History
- Founded: 1873

Leadership
- Chairperson: Reetta Vanhanen, Green League
- First Deputy Chairperson: Wille Rydman, Finns Party
- Second Deputy Chairperson: Pilvi Torsti, Social Democratic Party

Structure
- Seats: 85
- Political groups: KOK (21); SDP (21); VIHR (16); VAS (15); PS (4); SFP (4); KESK (2); KD (1); LIIK (1);
- Length of term: 4 years

Elections
- Last election: April 13, 2025

Meeting place
- Helsinki City Hall

Website
- www.hel.fi/fi

Footnotes
- The seat distribution diagram presents the composition of the council right after the 2025 municipal election.

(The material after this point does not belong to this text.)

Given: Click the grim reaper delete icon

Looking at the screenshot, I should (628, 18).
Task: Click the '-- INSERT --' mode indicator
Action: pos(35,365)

= City Council of Helsinki =

Highest decision-making organ in Helsinki, Finland

The City Council of Helsinki (Helsingin kaupunginvaltuusto /fi/, Helsingfors stadsfullmäktige) is the main decision-making organ in the local politics of Helsinki, Finland. The City Council deals with issues such as city planning, schools, health care, and public transport.

The 85-seat Council's members are elected every four years in municipal elections. The seat of the Council is the Helsinki City Hall, which overlooks Market Square in central Helsinki.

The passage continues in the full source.